Respect for Life and the Tucson Tragedy

Respect for Life and the Tucson Tragedy

We, at United Families International, have been greatly saddened by what occurred in Tucson, Arizona, where six people were killed and more than a dozen injured.  The tragedy in Tucson is a tragedy for us all.  Our thoughts and prayers go out to the victims and their families.  We add our condolences to those that have poured in from around the country and the world.

Rep. Gabrielle Giffords, D-Ariz., was gravely injured, but thankfully is recovering.  Rep. Giffords was engaged in a meeting with her constituents – important work for elected officials.  Acts of violence against political figures can destroy democracy itself.  Unfortunately, around the world, elected officials, candidates and other leaders are killed or injured while performing their duties and seeking to make the world a better place.  Although we may disagree with the politics of some, we thank all for their willingness to serve and pray for their safety.

As we reflect on what has occurred, many questions come to mind:

  • Are all individuals who murder or harm innocent individuals emotionally and mentally compromised?
  • As a society, what responsibility, if any, do we bear for the actions of others?
  • What happens to a person that they could conclude that human life has so little value?
  • What role, if any, does the violence depicted in TV, movies, video games, and other forms of media play?
  • How numb and desensitized to violence has our culture and society become?
  • Is this the least violent time in all human history, or have we reached a new low in civility and regard for human life?

We’re sure you could add many more questions to this list, but the question of basic respect and regard for human life looms large for us.

UFI has spent many years advocating for a universal respect for life.  Protecting life at all stages– from its very beginning to its end- is essential if societies are to survive.  There can be no exceptions to this understanding:  animals are not more important than human life; environmental ideals are not more important than human life; abortion is not simply a choice, and there are no expendable human beings, no matter their age or their “quality of life.”  As a society we must retain the understanding that each human life has intrinsic worth and value and is capable of a positive contribution to a community.

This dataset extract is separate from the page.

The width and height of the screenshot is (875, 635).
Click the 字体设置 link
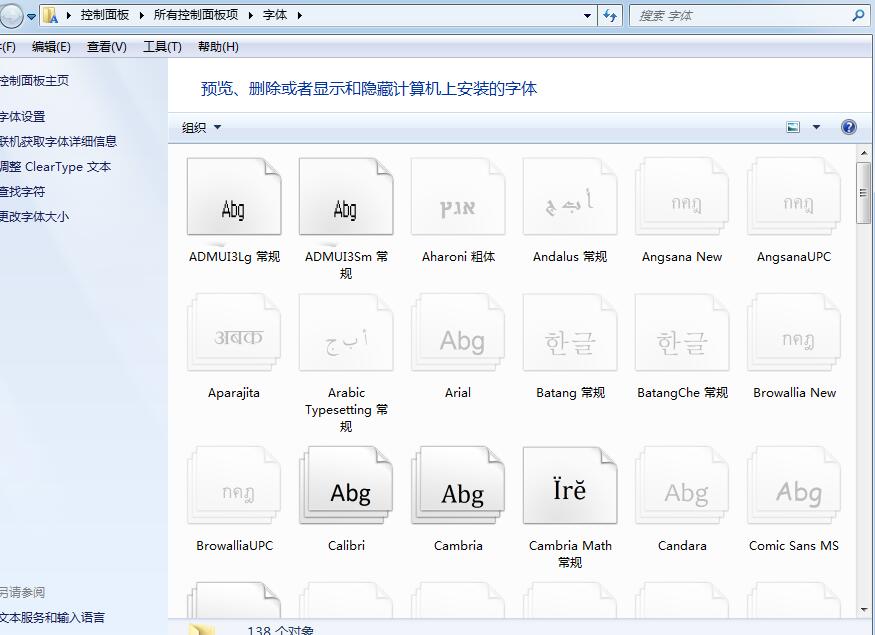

We at United Families International will continue to extend every effort possible to retain a respect for all human life in public policy around the world.  It’s time for each of us to examine our commitment to the sanctity of life and to determine what we can do to teach this principle to our children and to reflect it in our lives. We can never have a safe and peaceful world without it.

  • Enrique Bruna
    Posted at 08:50h, 11 January

    You are rigth questioning about sensitivity to tragedies like Tucson.
    In the past, another tragedy move all the people of a whole nation.
    We can read the report in Jueces 19 A.T.
    Today, many tragedies an crimes dont move the social consciences.
    May be, the understanding of justice like a function of the state, have underminning the concept of justice as a primordial responsability of each individual?, we comand to the state powers to make the justice ,but it is not to say each one must not to have a sense of justice.
    Were the justice , as a function of the governement, take is task? is not from the justice of each one?
    May a nation of injust individuals have rigth judges? Where they can find one?
    We must recover the sence of justice and consider very important events like Tucson as ofenses not to the “justice” (that impersonal and abstract madame),but like an ofense to us.

    Enrique Bruna, from Chile

  • Ron Gray
    Posted at 17:57h, 11 January

    Thanks to UFI for re-focusing concern on the moral disaster of the Arizona massacre, rather than on the tone of the debate that preceded it. The most offensive aspect of “news” coverage of the massacre was how quickly the liberal Left moved to politicize the event, using it to demonize their opponents—especially Sarah Palin.
    Sharon Engle cautioned that if the Tea Party movement fails to arrest the Left’s by-passing of the Constitution, “we might have to exercise Second Amendment solutions.” That’s not an incitement to violence—no more than was John F. Kennedy’s warning that “Those who make peaceful change impossible make violent change inevitable.”
    Such statements are a legitimate part of vigorous debate. To assert that they incite irrational violence, is itself irrational.